Some would call the generation we live in today the “me” generation as though this was something new under the sun. Yet the “me” generation has long and continuing roots in the past. The Preacher shows this thinking was in his heart well over 2,000 years ago.
The Preacher had just noted in the previous verses what his conclusions about getting wisdom. Instead of making thinks better, it actually made it worse. Here is the Preacher standing in judgment over all rather than God. When God created the heavens and the earth, he pronounced them “good” or in the case of humans “very good”. But the Preacher here knows better than God does. He calls the creation empty and human wisdom the chasing after the wind. So he thinks. And in this, he does not stand alone. It is a shared ego trip.
Starting in chapter 2, the vocabulary the Preacher uses is very telling. In eleven verses, the Preacher uses “I” twenty-four times as subject. The use of “me” and “myself” adds another twenty times that the Preacher refers to himself. Forty-four times the Preacher proclaims “It’s all about me. It’s all about what I have done and thought.” Yet for this ego trip, the Preacher comes up with a very dismal conclusion about trying to find meaning in self-indulgence, just like he did in his search for wisdom.
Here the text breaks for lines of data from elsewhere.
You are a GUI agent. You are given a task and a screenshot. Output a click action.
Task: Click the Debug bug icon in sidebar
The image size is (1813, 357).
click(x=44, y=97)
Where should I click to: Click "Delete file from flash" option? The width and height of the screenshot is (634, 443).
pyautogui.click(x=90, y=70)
The Preacher tried every way possible to fine meaning from pleasure. Besides the usual trio of wine women, and song in which many try to find meaning, eh tried to find joy in in materialism. The Preacher amassed alcohol, concubines, singers, slaves, silver, gold, and buildings of various sorts used to indulge his pleasures. And for a while, the Preacher said it was a source of joy. But in the end, when he took the time to evaluate these things, his conclusion was empty and profitless chasing after the wind.
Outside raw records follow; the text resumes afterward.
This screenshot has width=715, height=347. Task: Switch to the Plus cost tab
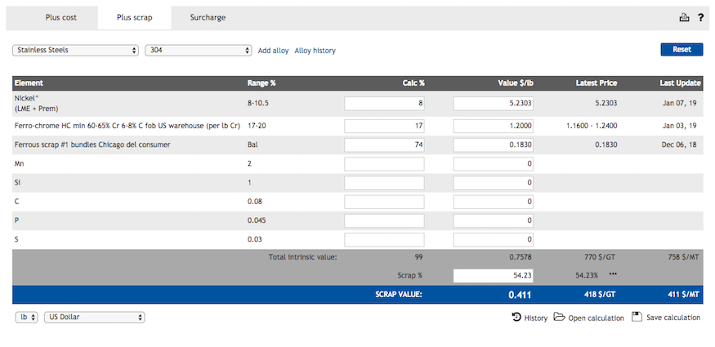click(61, 17)
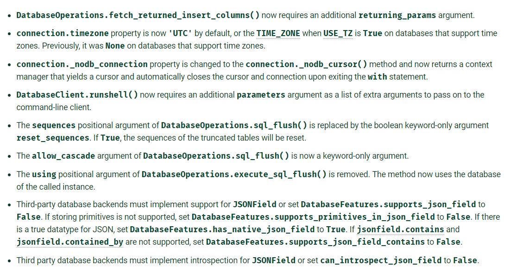Click the returning_params argument text
Screen dimensions: 517x272
[397, 15]
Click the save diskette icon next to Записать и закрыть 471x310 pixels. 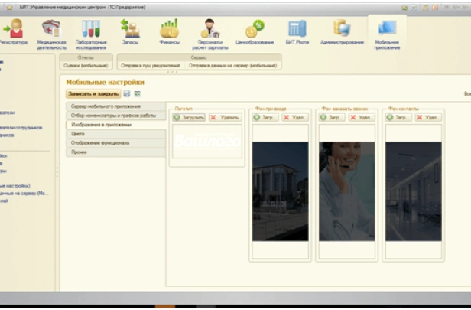127,93
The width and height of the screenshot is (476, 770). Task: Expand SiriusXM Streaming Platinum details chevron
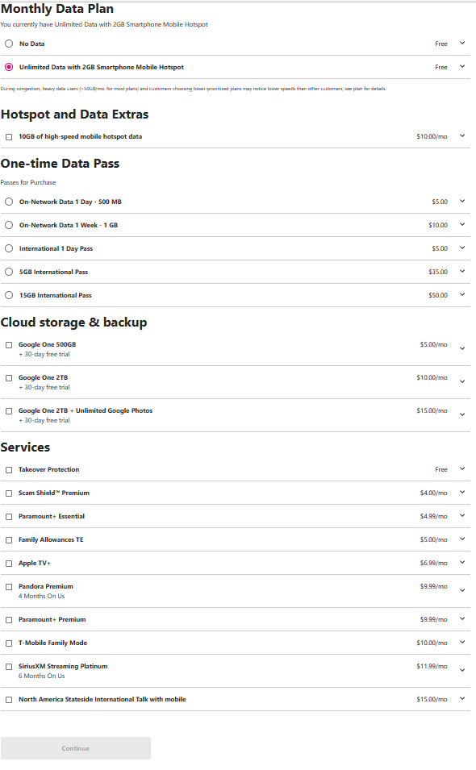click(x=462, y=670)
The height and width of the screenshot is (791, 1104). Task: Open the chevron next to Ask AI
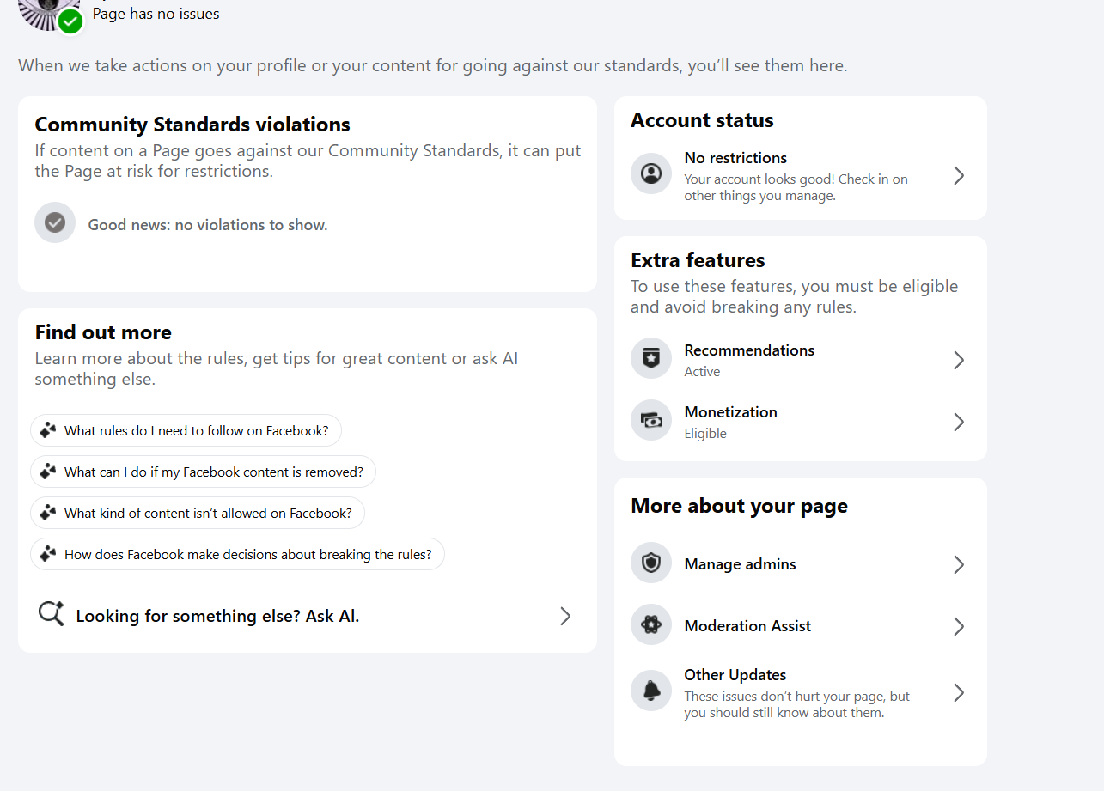(565, 616)
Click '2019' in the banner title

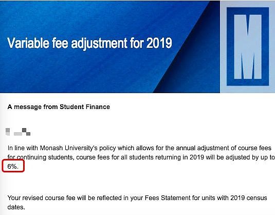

When anyone makes himself/herself the center of the universe, disillusionment will set in. Self-centeredness is a form of idolatry. When God is not the center of the universe, then all pursuit becomes empty. The world would be shocked at such a conclusion as Solomon gives. Here is a man who had it all, as far as the world is concerned, yet like the stars of Hollywood who chase after every hedonistic pleasure they can, ends up with nothing. The preacher would be the envy of the town. He lived the lifestyle of the rich and famous, a lifestyle which lures many to covetousness and ruin.
Commentators are divided over whether Solomon dabbled into these things to excess or just experimented with things like wine. If the former is understood, then the type of philosophy he tried is known as Epicureanism to us today, although it is older than that philosopher. In this case, pleasure and lack of anxiety was a measured affair that had the long term in view. An Epicurean would refrain from pleasures that ultimately caused pain. If as I think that the Preacher did was to indulge his every fantasy. This is called Hedonism, or pleasure for pleasure’s sake. The emphasis on this is lifestyle can be summed up with the words of Paul in 1 Corinthians 15. If there is no ultimate long-term reality other than death and being forgotten, then “Eat, drink, and be merry for tomorrow we die.”